Imagine a vast area the size of Yellowstone, Everglades, Yosemite, Great Smokey Mountains and Grand Canyon combined residing as parkland in upstate New York. No need to imagine, it's there. 3,000 lakes, 30,000 miles of rivers and streams, a magnificent mountain range... sounds like an "I Love New York" commercial? You bet it is.
The interesting thing is that 90 million Americans are within a day's drive of the Adirondacks but fewer than 100,000 New Yorkers actually live there.
And now for the microscopic: back to where the math gets crazy again for New York proportion, particularly ratio, but the other way 'round...you know, ratio of teachers to students, land per-head of cattle, one kind fruit vs. another, that kind of thing.
Look at the remarkable case of Riverbank State Park, built smack on the Hudson River at 145th Street.
Constructed in 1988 atop an immense water treatment facility, Riverbank owes its existence to the design-gives-birth-to -necessity school of engineering of which Benjamin Franklin would be proud. Certainly, Franklin would have been first at the table with blueprints.
In 1988 a man-made park like Riverbank was unusual in America, really before its time; while Japan-- our greatest rival in space obsession and engineering problem solving -- had several. Today we have finally entered the era of green roofs, urban farming, and a park on the High Line! - where man-made and nature, though first dating, are beginning to walk hand-in-hand.

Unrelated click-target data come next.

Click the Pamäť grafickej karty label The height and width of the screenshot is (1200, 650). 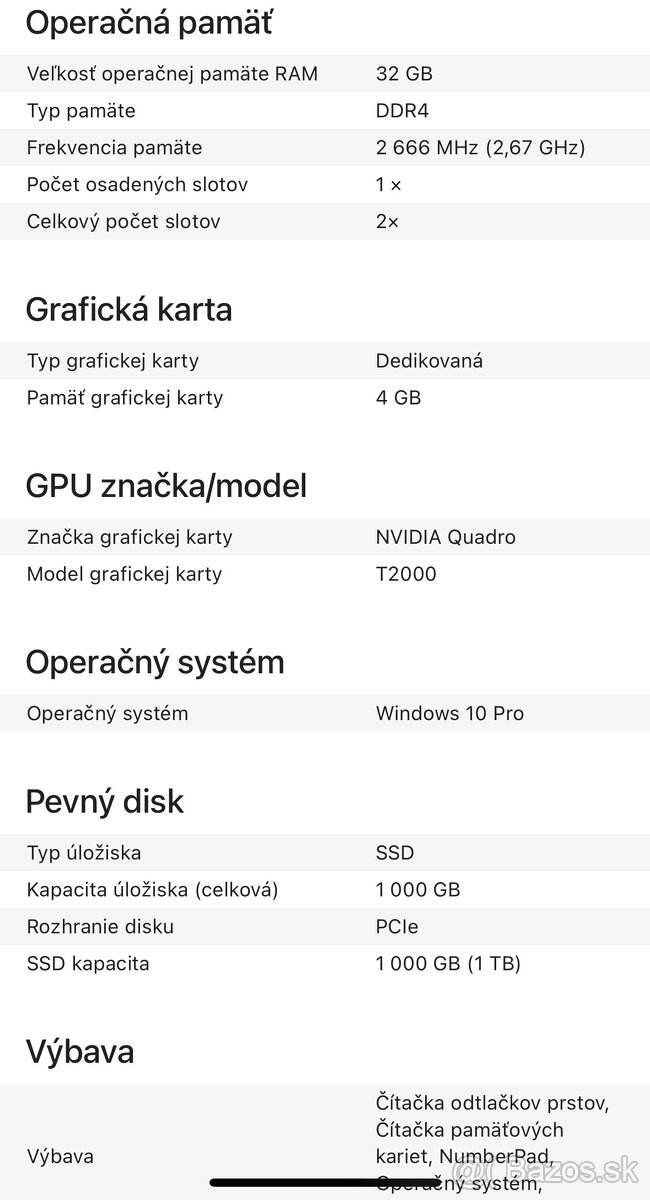[125, 397]

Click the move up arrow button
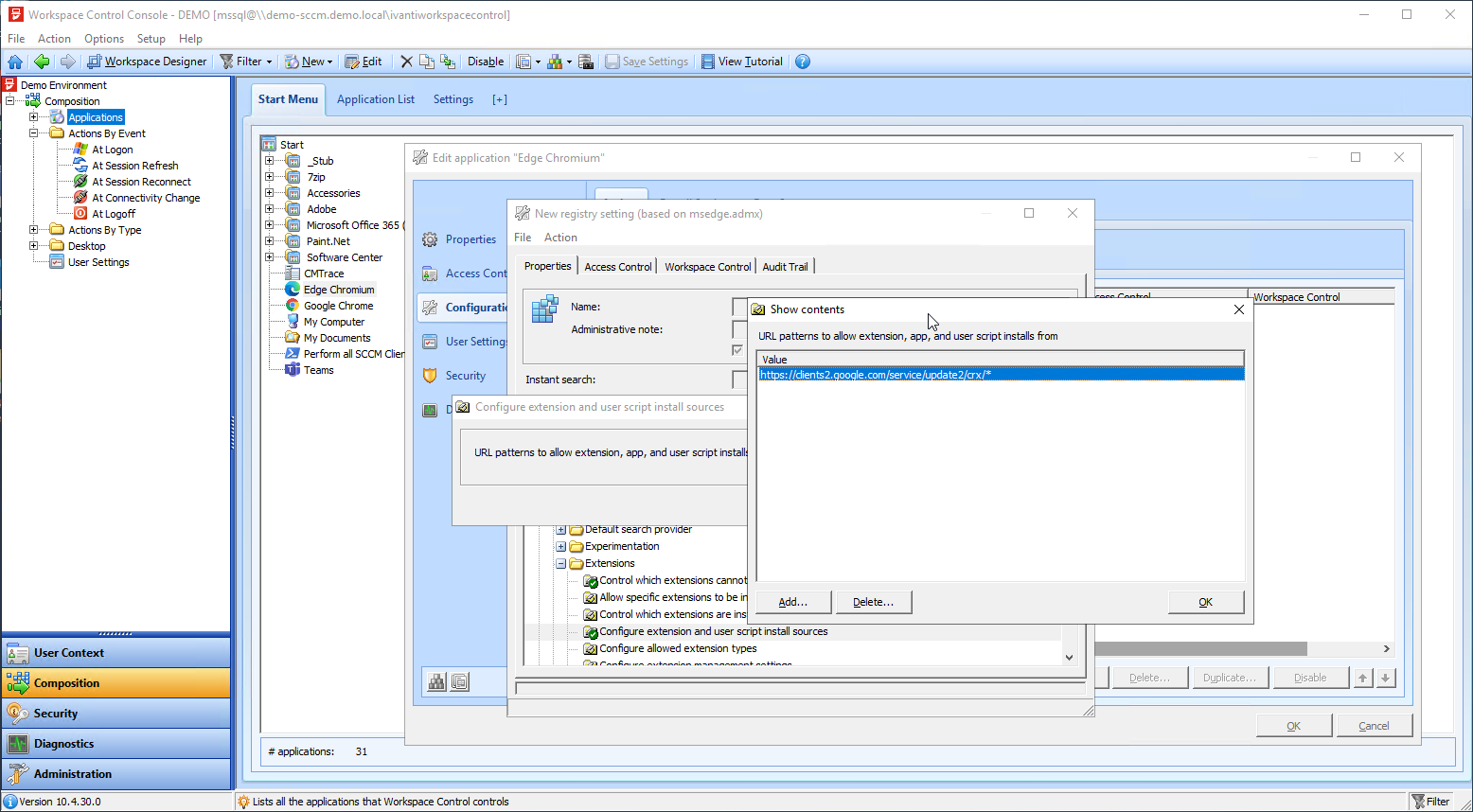tap(1362, 678)
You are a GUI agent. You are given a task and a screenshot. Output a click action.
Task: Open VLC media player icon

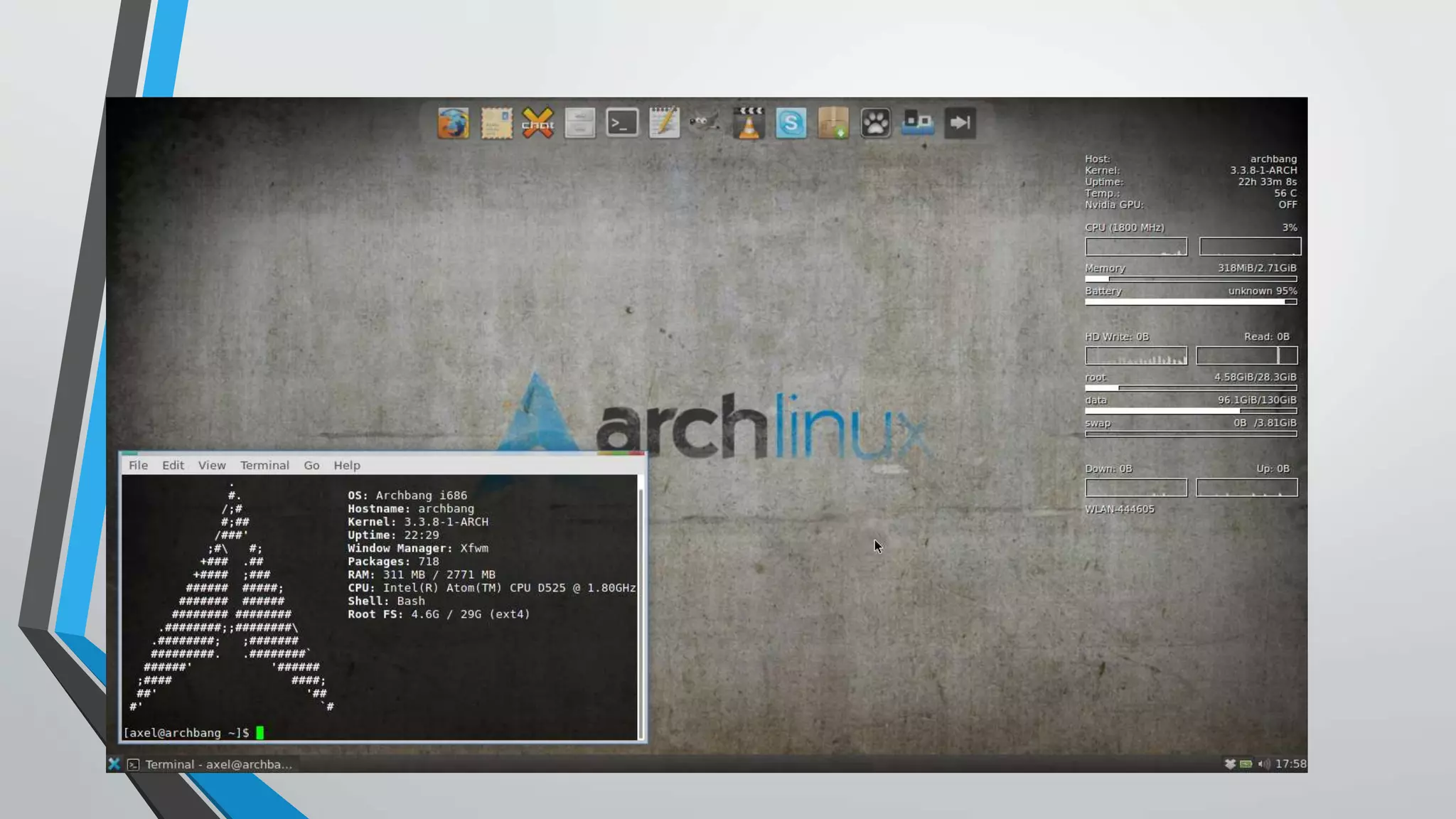pyautogui.click(x=749, y=123)
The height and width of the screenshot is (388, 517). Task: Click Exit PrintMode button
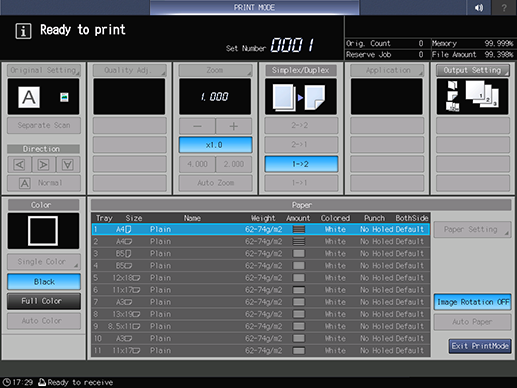click(x=480, y=346)
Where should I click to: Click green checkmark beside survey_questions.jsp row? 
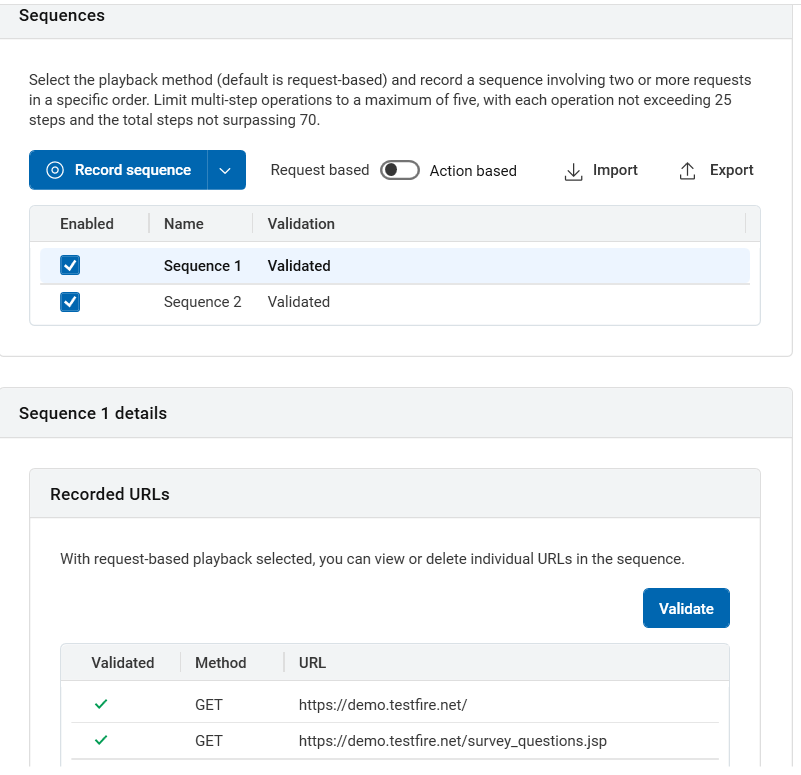click(x=100, y=740)
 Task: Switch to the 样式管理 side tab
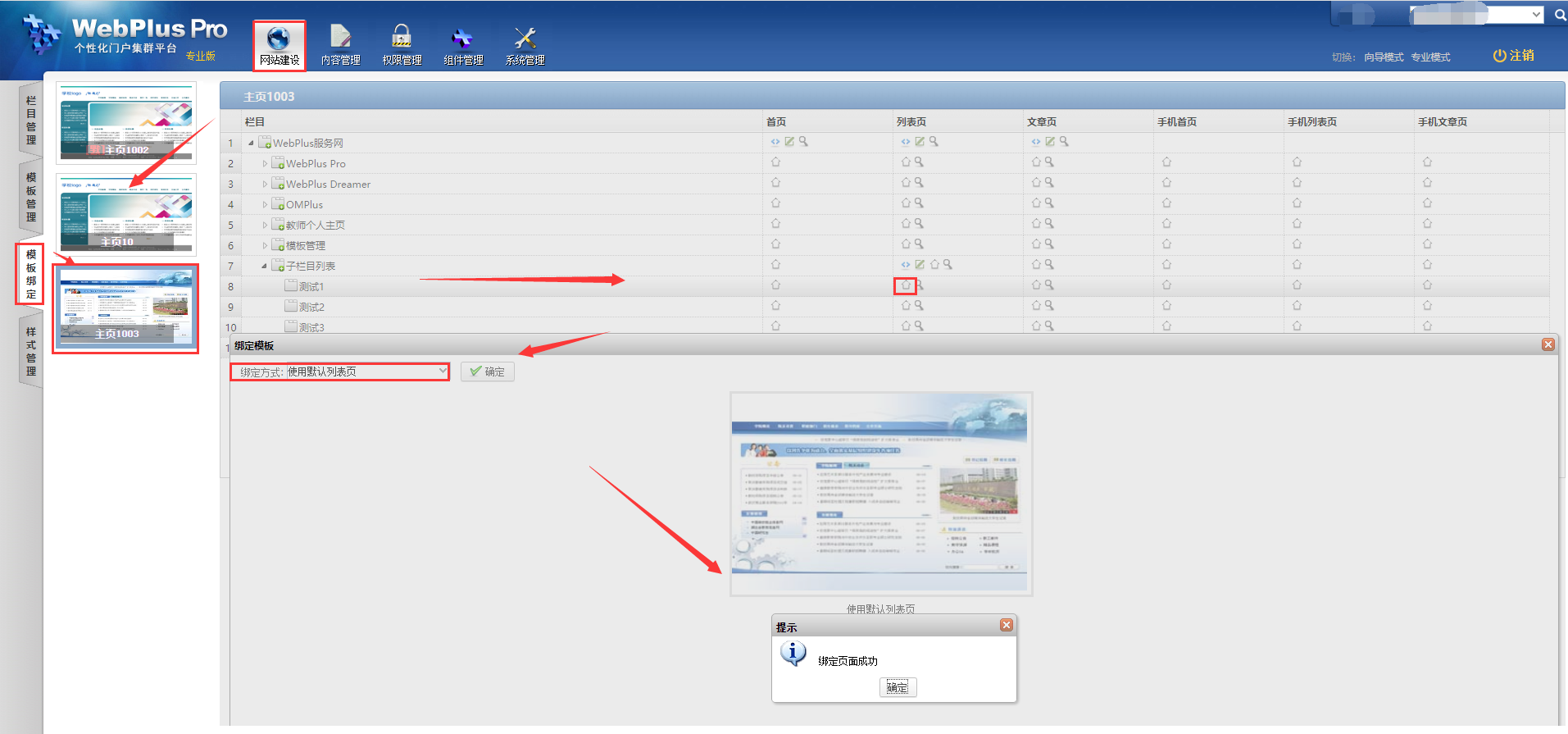coord(31,351)
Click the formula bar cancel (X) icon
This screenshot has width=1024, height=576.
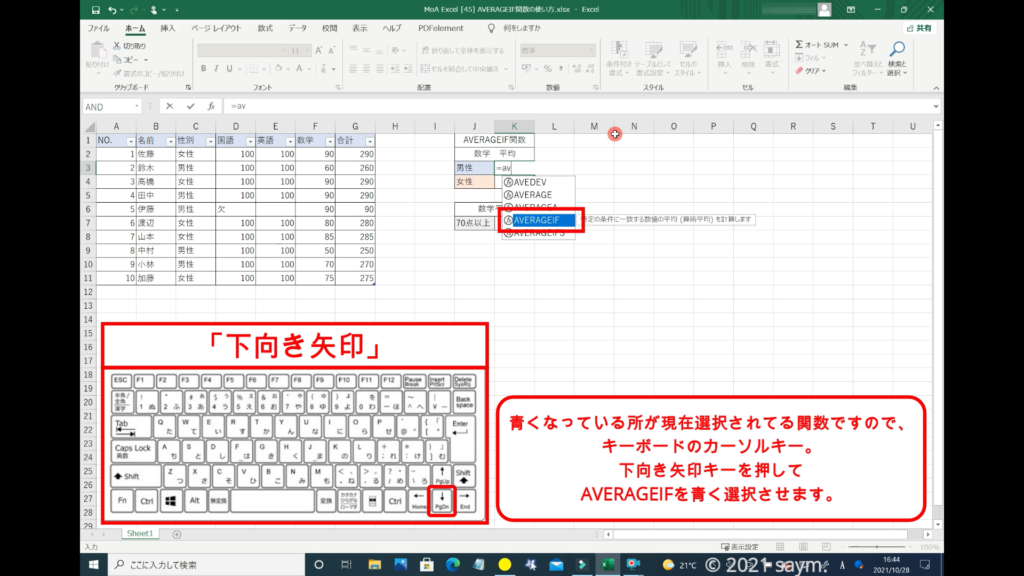point(170,106)
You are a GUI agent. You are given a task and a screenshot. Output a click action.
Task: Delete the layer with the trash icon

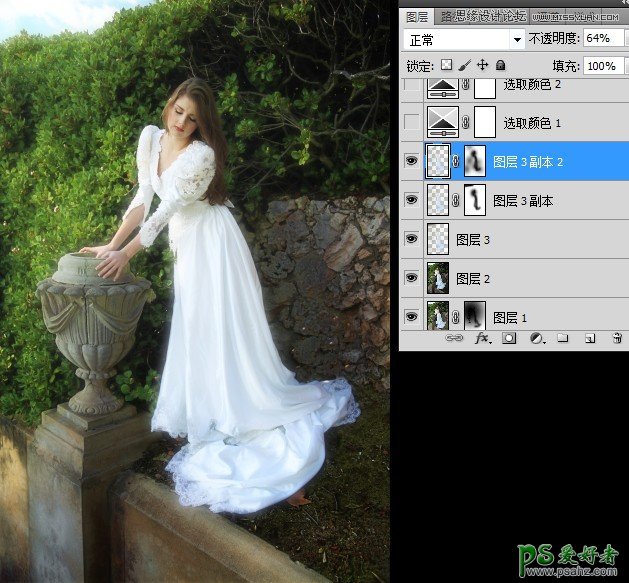[616, 339]
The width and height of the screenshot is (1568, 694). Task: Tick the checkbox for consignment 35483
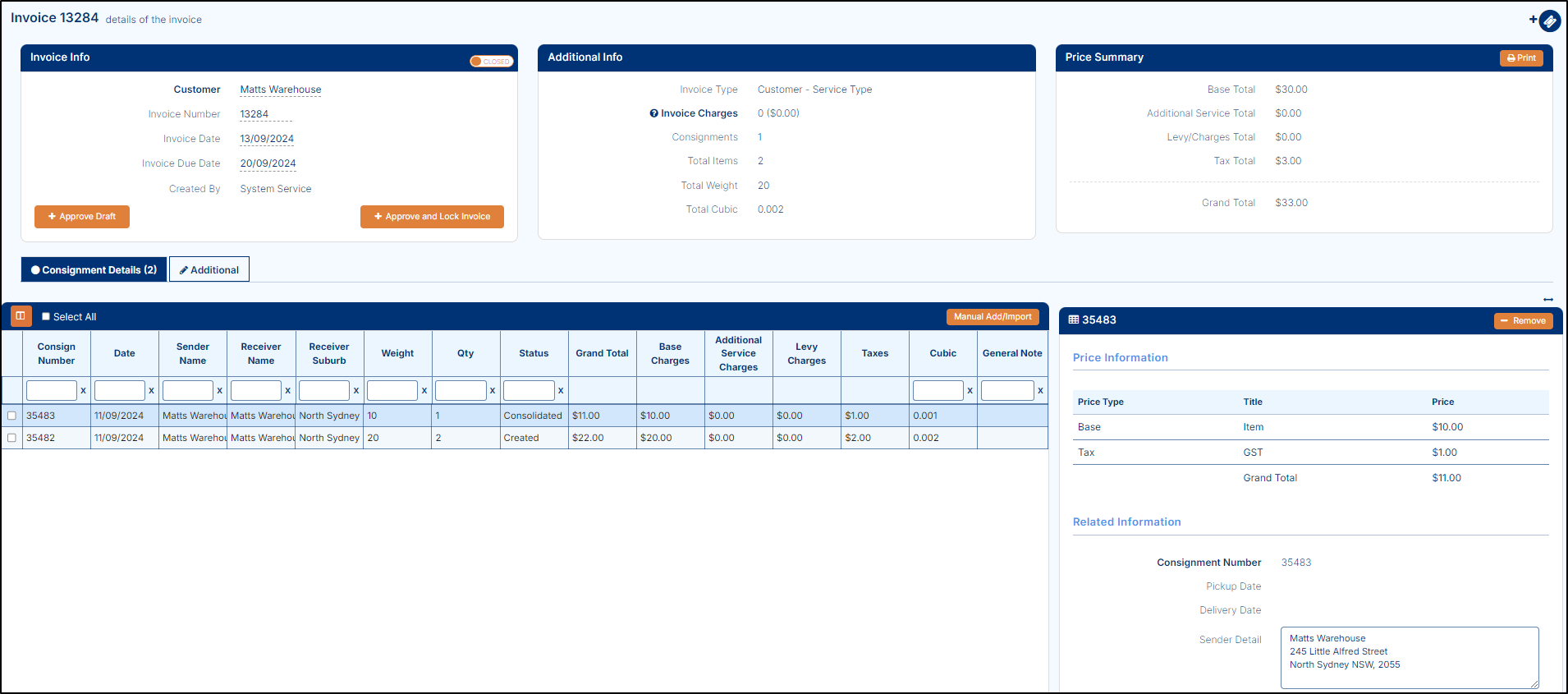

Be warned about Riverbank: picnic at your own risk. The Park's view is so staggering you're apt to drop your tuna fish sandwich in your cold Frappuccino as the George Washington Bridge straddles the river and the famed Hudson River Palisades hang majestically above the glistening water.
But Riverbank, this excellent math lesson of a park, this engineering marvel, is a gracious and an expert host -- absorbing its vast yearly visitors comfortably at two swimming pools, football, soccer, baseball fields, tennis courts, basketball courts, amphitheatre, gymnasiums, skating rink, a cultural center, and community garden.
2,000,000 on 28 acres?... It's New York's version of new math; math class outside. Go figure? Go visit. It's a problem you'll enjoy solving.
Riverbank is run by New York State Parks.